Configuration drift — the gradual divergence between how systems are supposed to be configured and how they actually are — sits behind four in five enterprise outages, according to industry data. When downtime costs exceed $14,000 per minute, discovering drift weeks after the fact carries serious financial and regulatory consequences.
Cloudhouse's latest Guardian release changes the detection timeline from weeks to minutes. A guided onboarding workflow for infrastructure nodes, automatic CIS benchmark assignment based on detected node types, and dynamic grouping by default collectively eliminate the manual setup that previously stood between IT teams and continuous visibility. Configurable scan intervals then maintain ongoing posture assessment and surface anomalies before they escalate.
The platform integrates with ServiceNow and Freshservice by Freshworks, reconciling approved changes against actual system state and flagging unauthorised deviations in real time. Guardian produces audit-ready reporting showing what changed, when, and by whom — directly relevant to NIS2, DORA, FCA, and SOX submissions.
"Configuration drift is one of the biggest hidden causes of operational risk inside modern enterprises. Most organisations only discover issues after an outage, failed audit or security incident has already happened. What we've done with this release is take the proven Guardian engine and wrap it in an experience that gets teams to a CIS-aligned baseline in a fraction of the time.
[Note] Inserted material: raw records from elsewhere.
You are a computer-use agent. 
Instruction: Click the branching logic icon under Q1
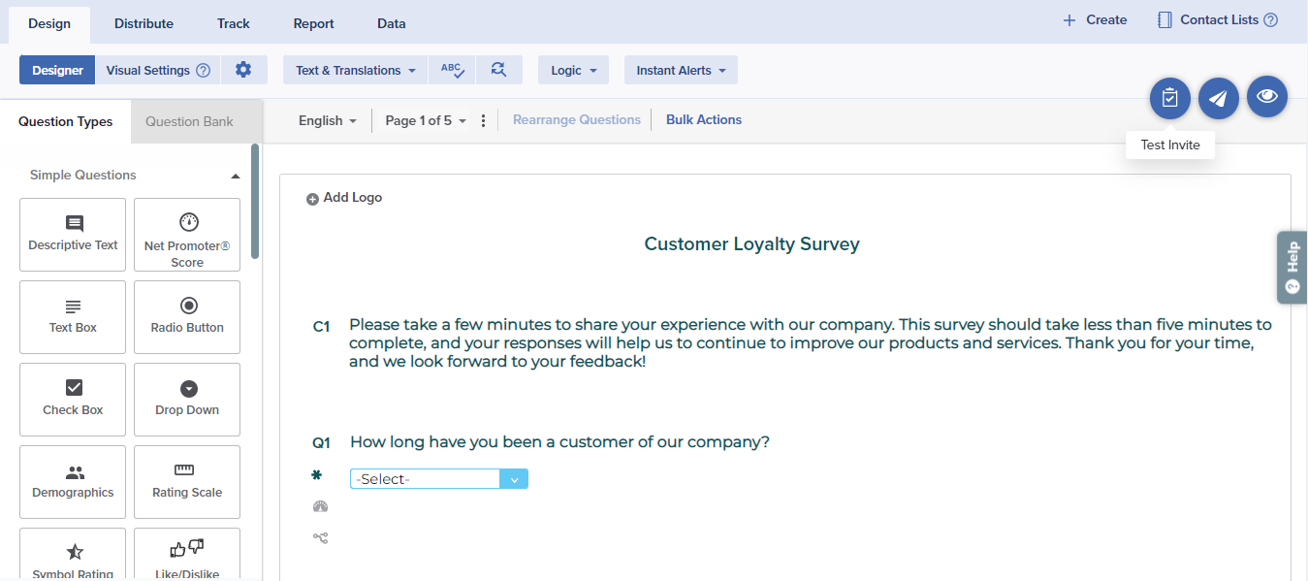320,537

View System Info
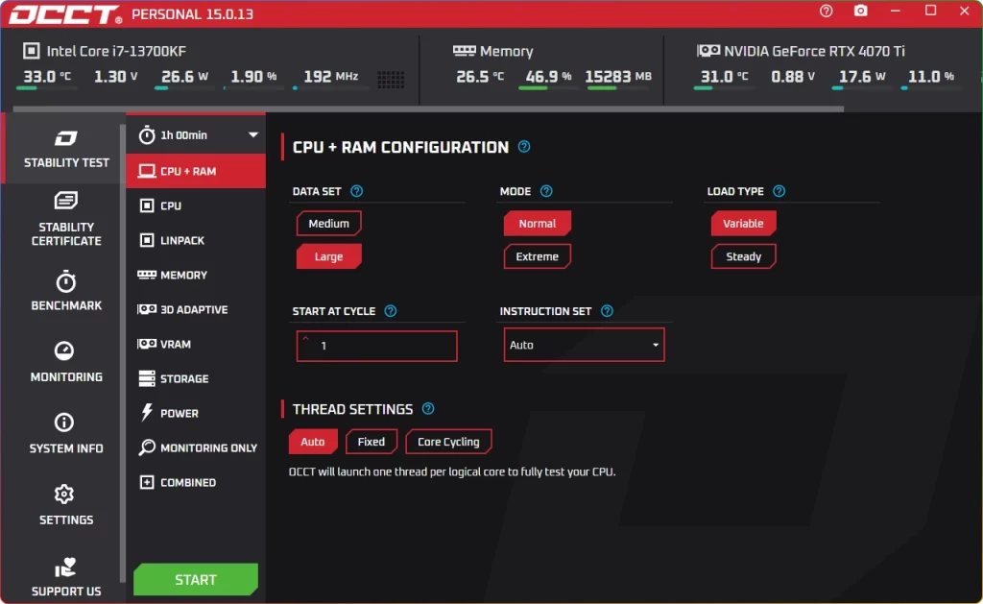65,434
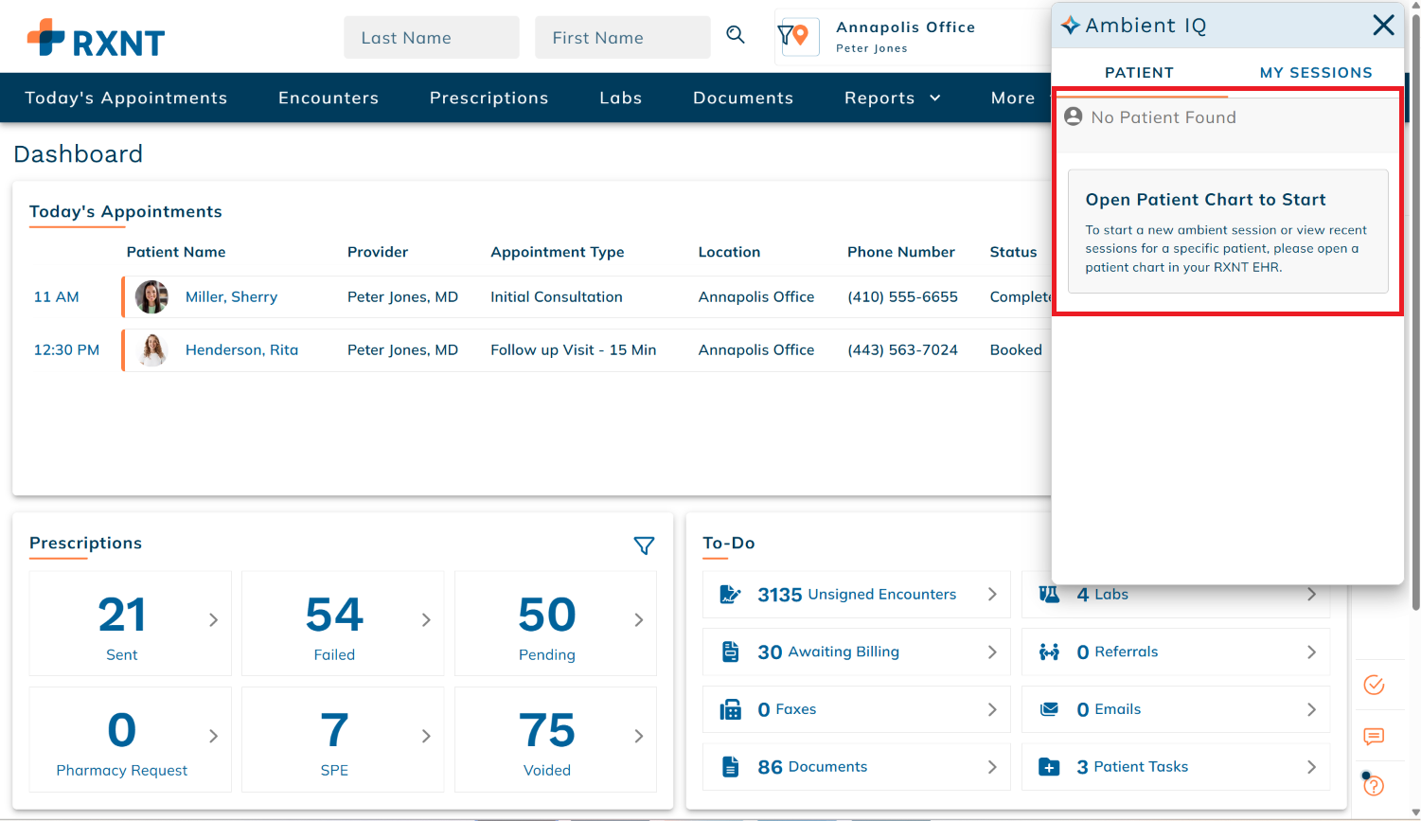This screenshot has width=1421, height=821.
Task: Open the help question mark icon
Action: click(1374, 785)
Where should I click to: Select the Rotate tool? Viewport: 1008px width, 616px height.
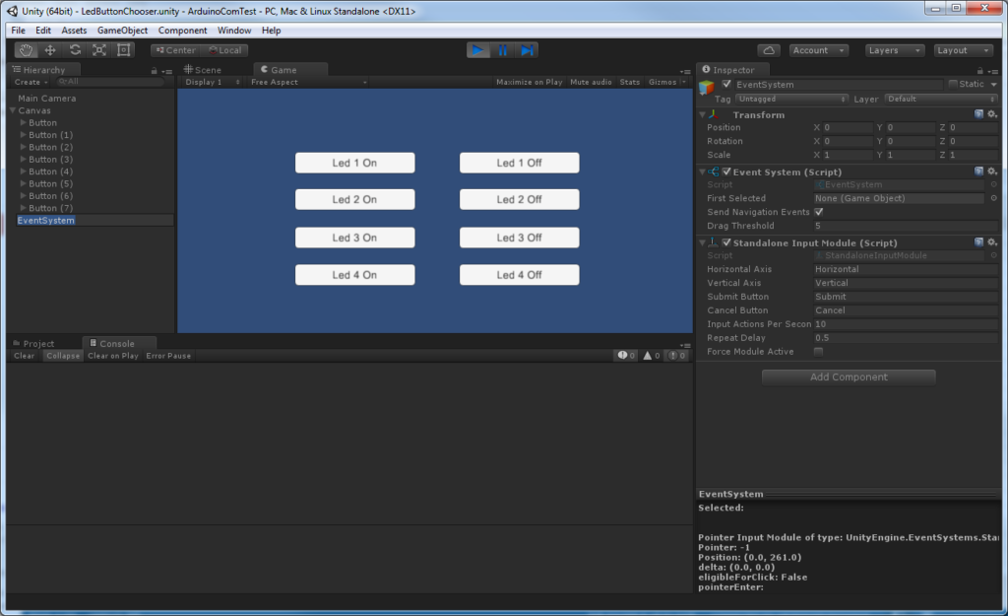pyautogui.click(x=75, y=50)
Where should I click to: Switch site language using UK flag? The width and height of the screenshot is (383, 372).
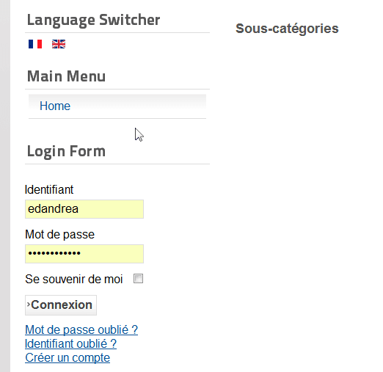(59, 44)
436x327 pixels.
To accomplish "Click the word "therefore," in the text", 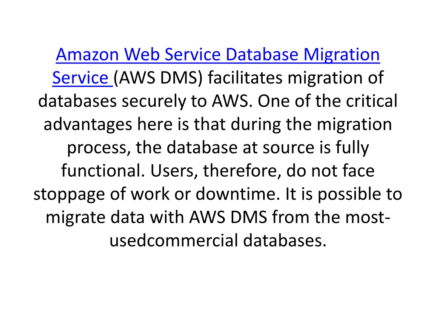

The hardest part of any drift and compliance programme is getting started. We've removed that barrier, so teams can see what's changing across their estate, whether those changes are approved and where risk is building, long before it becomes business disruption," said Stephen Earl, Head of Product at Cloudhouse.
Guardian is structured as a modular platform. Organisations can begin with compliance monitoring and reporting, then layer in risk assessment, change control, and enterprise-wide governance as requirements evolve. The design targets CIOs, IT directors, CISOs and compliance leaders managing complex hybrid environments.
Jeremy Klomp, Principal Architect at Ascensus, the largest independent recordkeeping services provider in the United States and an existing Guardian customer, said: "One of the biggest differentiators with Cloudhouse is the team behind the product. They listen to customer feedback and turn it into real improvements. That level of collaboration is something you rarely see with larger vendors."
Founded in 2010, Cloudhouse operates three products across enterprise IT: Alchemy, which runs legacy applications on modern infrastructure without modification; Foundry, which automates application packaging at scale; and Guardian, which handles configuration compliance and drift detection. Customers include GE Healthcare, National Australia Bank, and HM Government.